Source text:

Thermo-targeted drug delivery of geldanamycin to hyperthermic tumor margins with diblock elastin-based biopolymers.

Journal of controlled release : official journal of the Controlled Release Society, 2011, Oct-30, Volume: 155, Issue:2

The tumor margins are the barrier to hepatocellular carcinoma (HCC) eradication for tumors>3 cm. Indeed, inadequately treated tumor margins commonly result in local and regional HCC recurrence with increased size and mass. Tumor recurrence is a common problem with chemotherapy, radiotherapy, thermal ablation, and/or surgical resection, by the inability to properly treat the tumor core and the tumor margins. Here we present novel thermosensitive biopolymer-drug conjugates for thermo-targeted chemotherapy at hyperthermic isotherms produced by focal, locoregional thermal ablation. The chemotherapeutic target is heat shock protein 90 (HSP90), a key molecular chaperone of several, and potent pro-oncogenic pathways including Akt, Raf-1, and mutated p53 that is upregulated in HCC. To inhibit HSP90, we have chosen geldanamycin (GA), a potent HSP90 inhibitor. GA has gained significant attention for its low IC50 ~ 1 nM and inhibition of Akt and Raf-1, amongst other critical pro-oncogenic pathways. Despite such evidence, clinical trials of GA have not shown promise due to off-target toxicity and poor formulation design. Here, we propose using diblock elastin-based biopolymers as a Ringsdorf macromolecular GA solubilizer--a new generation containing functional poly(Asp)/(Glu) blocks for facile drug conjugation and an ELP block for thermo-targeting of hyperthermic ablative margins. GA release is controlled by pH-sensitive, covalent hydrazone bonds with the biopolymer backbone to avoid systemic toxicity and off-target effects. The resultant biopolymer-conjugates form stable nanoconstructs and display tunable, acute phase transitions at high temperatures. Drug release kinetics are favorable with or without the presence of serum. Thermo-targeted chemotherapy and synchronous thermal ablation provide a unique opportunity for simultaneous destruction of the HCC ablative margins and tumor core for focal, locoregional control of HCC.

Entries provided:
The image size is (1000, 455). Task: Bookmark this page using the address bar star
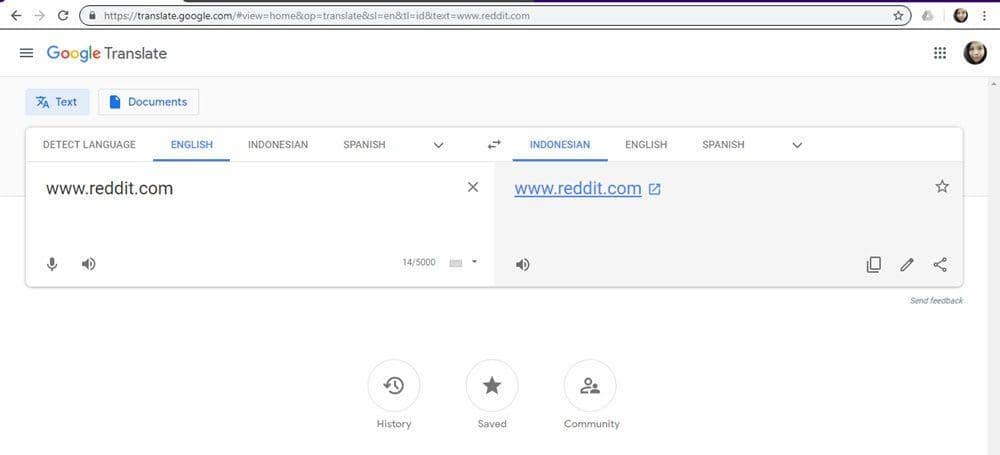898,16
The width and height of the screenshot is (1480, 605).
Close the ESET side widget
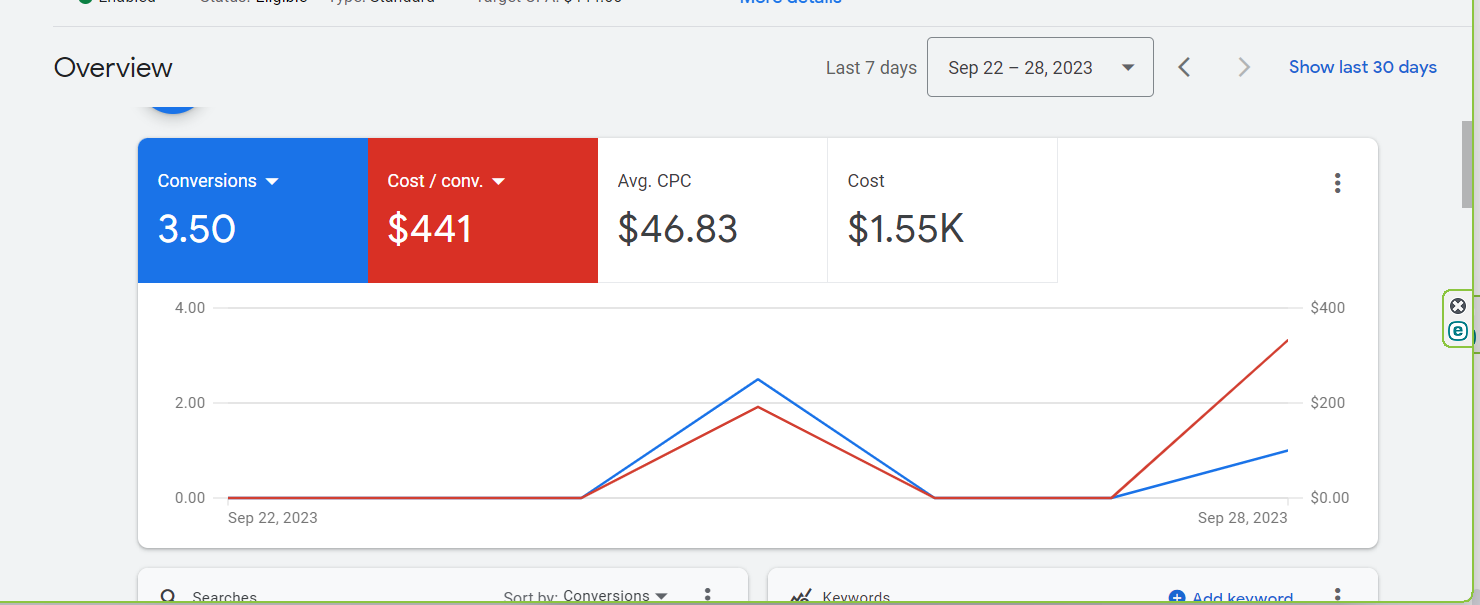click(1458, 306)
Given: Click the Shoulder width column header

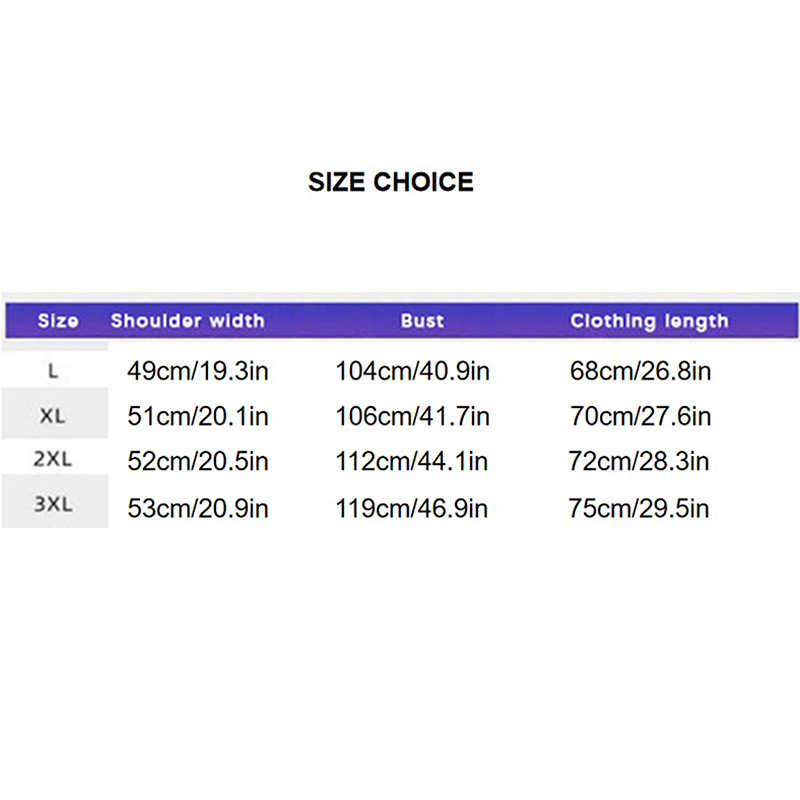Looking at the screenshot, I should (187, 321).
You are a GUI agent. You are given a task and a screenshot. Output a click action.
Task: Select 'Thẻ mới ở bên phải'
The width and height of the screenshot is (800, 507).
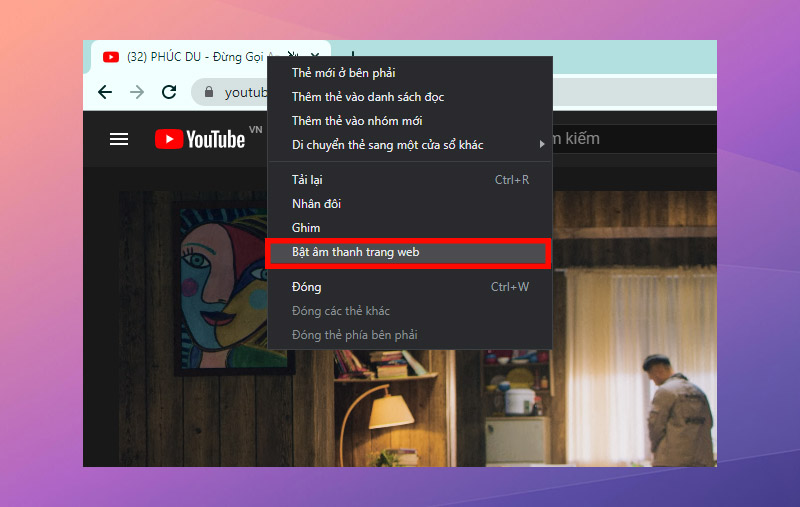click(x=343, y=73)
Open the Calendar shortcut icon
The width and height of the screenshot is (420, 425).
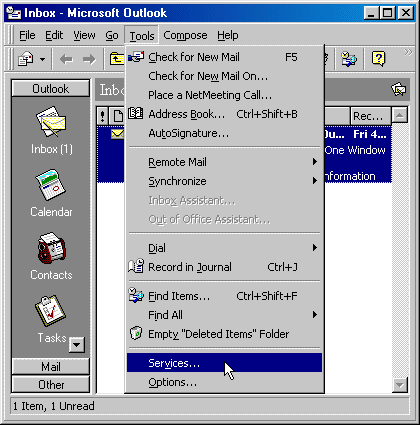51,185
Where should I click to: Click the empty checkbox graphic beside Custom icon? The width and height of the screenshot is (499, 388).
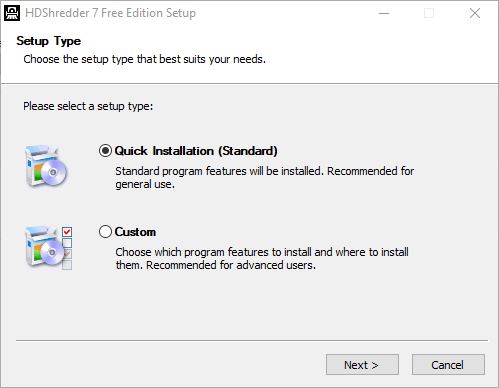pyautogui.click(x=67, y=243)
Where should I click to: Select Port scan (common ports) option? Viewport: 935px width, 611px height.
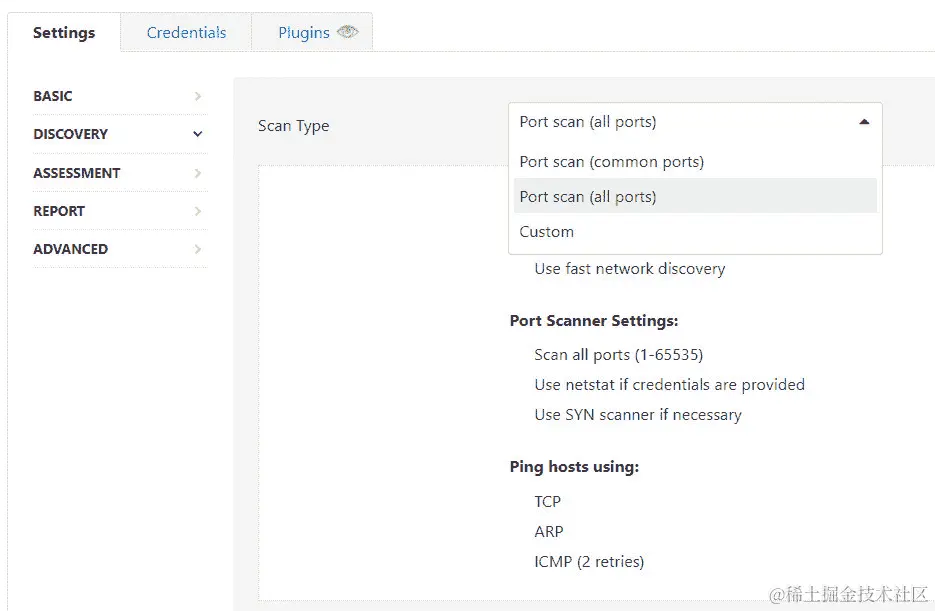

Problem: Condense the abstract on thermo-targeted delivery of geldanamycin into exactly two sentences.

Answer to the problem: Inadequately treated margins of hepatocellular carcinoma tumors larger than 3 cm commonly lead to recurrence, and geldanamycin, a potent inhibitor of the upregulated chaperone HSP90, has not shown promise in clinical trials because of off-target toxicity and poor formulation design. The authors propose diblock elastin-based biopolymers that bind geldanamycin through pH-sensitive hydrazone bonds and thermo-target hyperthermic ablative margins, forming stable nanoconstructs with tunable phase transitions and favorable release kinetics so that thermal ablation and chemotherapy can destroy the tumor core and margins together.